Repeat exactly the lines of the entries below from the one with "Screen dimensions: 814x407" through the one with "You are a computer-use agent. Image resolution: width=1339", both ends included, and nothing else.

■ Stored records

***

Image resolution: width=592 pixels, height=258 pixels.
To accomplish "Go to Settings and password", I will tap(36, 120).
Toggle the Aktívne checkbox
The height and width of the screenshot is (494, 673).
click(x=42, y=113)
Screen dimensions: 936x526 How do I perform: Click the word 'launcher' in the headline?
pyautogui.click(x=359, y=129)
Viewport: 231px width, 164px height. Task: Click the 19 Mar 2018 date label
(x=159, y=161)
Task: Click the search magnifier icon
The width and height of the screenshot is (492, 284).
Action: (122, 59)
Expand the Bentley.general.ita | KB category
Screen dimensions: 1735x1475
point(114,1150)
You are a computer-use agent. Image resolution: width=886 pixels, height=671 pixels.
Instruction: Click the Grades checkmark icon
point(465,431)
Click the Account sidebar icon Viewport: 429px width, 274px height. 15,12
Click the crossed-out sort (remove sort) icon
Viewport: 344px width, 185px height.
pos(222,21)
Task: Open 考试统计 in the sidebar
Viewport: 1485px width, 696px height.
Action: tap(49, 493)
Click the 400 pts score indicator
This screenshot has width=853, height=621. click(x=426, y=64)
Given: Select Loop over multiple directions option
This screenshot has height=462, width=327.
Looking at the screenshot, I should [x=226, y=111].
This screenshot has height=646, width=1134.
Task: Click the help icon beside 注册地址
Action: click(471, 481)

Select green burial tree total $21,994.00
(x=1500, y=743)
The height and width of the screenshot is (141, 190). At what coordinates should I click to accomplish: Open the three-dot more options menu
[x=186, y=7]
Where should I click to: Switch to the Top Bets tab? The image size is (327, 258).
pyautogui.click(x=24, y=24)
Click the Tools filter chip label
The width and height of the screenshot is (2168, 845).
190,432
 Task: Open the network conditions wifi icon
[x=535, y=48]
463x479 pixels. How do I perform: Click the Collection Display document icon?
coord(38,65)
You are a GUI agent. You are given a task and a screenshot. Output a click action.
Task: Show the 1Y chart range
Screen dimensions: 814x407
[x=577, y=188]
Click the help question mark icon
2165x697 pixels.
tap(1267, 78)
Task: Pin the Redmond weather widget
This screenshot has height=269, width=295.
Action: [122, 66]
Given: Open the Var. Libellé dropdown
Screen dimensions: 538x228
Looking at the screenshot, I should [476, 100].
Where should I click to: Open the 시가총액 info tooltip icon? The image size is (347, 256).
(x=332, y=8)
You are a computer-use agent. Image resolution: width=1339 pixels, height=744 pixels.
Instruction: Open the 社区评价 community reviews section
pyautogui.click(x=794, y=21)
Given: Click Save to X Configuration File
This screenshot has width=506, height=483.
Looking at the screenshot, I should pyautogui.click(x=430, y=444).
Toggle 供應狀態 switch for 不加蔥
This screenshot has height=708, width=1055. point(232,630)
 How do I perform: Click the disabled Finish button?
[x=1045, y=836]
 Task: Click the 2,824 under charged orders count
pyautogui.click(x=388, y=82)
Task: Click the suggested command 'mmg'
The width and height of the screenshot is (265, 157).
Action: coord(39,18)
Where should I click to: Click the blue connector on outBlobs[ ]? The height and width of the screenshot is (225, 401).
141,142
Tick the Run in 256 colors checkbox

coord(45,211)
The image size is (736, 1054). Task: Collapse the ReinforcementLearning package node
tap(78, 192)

***

■ EXERCISE RESULT
Screen dimensions: 814x407
[x=577, y=188]
Click the help question mark icon
2165x697 pixels.
tap(1267, 78)
Task: Pin the Redmond weather widget
This screenshot has height=269, width=295.
Action: [122, 66]
Given: Open the Var. Libellé dropdown
Screen dimensions: 538x228
Looking at the screenshot, I should [476, 100].
Where should I click to: Open the 시가총액 info tooltip icon? The image size is (347, 256).
(x=332, y=8)
You are a computer-use agent. Image resolution: width=1339 pixels, height=744 pixels.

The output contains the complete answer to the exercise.